Печалясь о нынешнем жалком положении своей родины и гордясь ее прошлым, князь спрашивает себя о ее будущем: «И неужели, думал он, не воскреснет никогда ее слава? Неужели нет средств возвратить минувший блеск ее? <...> Но утешительная, величественная мысль приходила сама к нему в душу, и чуял он другим высшим чутьем, что не умерла Италия, что слышится ее неотразимое вечное владычество над всем миром, что вечно веет над нею ее великий гений, <...> он грозно владычествует ныне в мире: эти величавые архитектурные чуда остались, как призраки, чтобы попрекнуть Европу в ее китайской мелочной роскоши, в игрушечном раздроблении мысли» (III, 241–242).

Гоголь делает шаг вперед, преодолевает рабскую «привязанность к руинам» и прочие романтические штампы. Он доверяет Италии иную миссию: сделать «жителя севера» «прекрасным человеком». Князь предрекает стране, гордящейся своим великим прошлым, великое будущее: «и зрелись тогда ему во всем зародыши вечной жизни, вечно лучшего будущего, которое вечно готовит миру его вечный творец» (III, 243).

Спросим себя: чьи слова мы читаем? Юного князя или самого Гоголя? По мнению Ю. В. Манна, этот вопрос до сих пор остается открытым2.

▶ ВАША ЗАДАЧА
Выведите целиком текст о Гоголе и Италии, не меняя в нём ни одного знака.

▶ ФРАГМЕНТ ДАННЫХ

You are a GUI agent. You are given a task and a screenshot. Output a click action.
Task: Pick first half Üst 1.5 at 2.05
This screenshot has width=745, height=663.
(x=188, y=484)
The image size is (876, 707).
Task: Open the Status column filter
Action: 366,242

▶ ОТВЕТ К УПРАЖНЕНИЮ
Печалясь о нынешнем жалком положении своей родины и гордясь ее прошлым, князь спрашивает себя о ее будущем: «И неужели, думал он, не воскреснет никогда ее слава? Неужели нет средств возвратить минувший блеск ее? <...> Но утешительная, величественная мысль приходила сама к нему в душу, и чуял он другим высшим чутьем, что не умерла Италия, что слышится ее неотразимое вечное владычество над всем миром, что вечно веет над нею ее великий гений, <...> он грозно владычествует ныне в мире: эти величавые архитектурные чуда остались, как призраки, чтобы попрекнуть Европу в ее китайской мелочной роскоши, в игрушечном раздроблении мысли» (III, 241–242).

Гоголь делает шаг вперед, преодолевает рабскую «привязанность к руинам» и прочие романтические штампы. Он доверяет Италии иную миссию: сделать «жителя севера» «прекрасным человеком». Князь предрекает стране, гордящейся своим великим прошлым, великое будущее: «и зрелись тогда ему во всем зародыши вечной жизни, вечно лучшего будущего, которое вечно готовит миру его вечный творец» (III, 243).

Спросим себя: чьи слова мы читаем? Юного князя или самого Гоголя? По мнению Ю. В. Манна, этот вопрос до сих пор остается открытым2.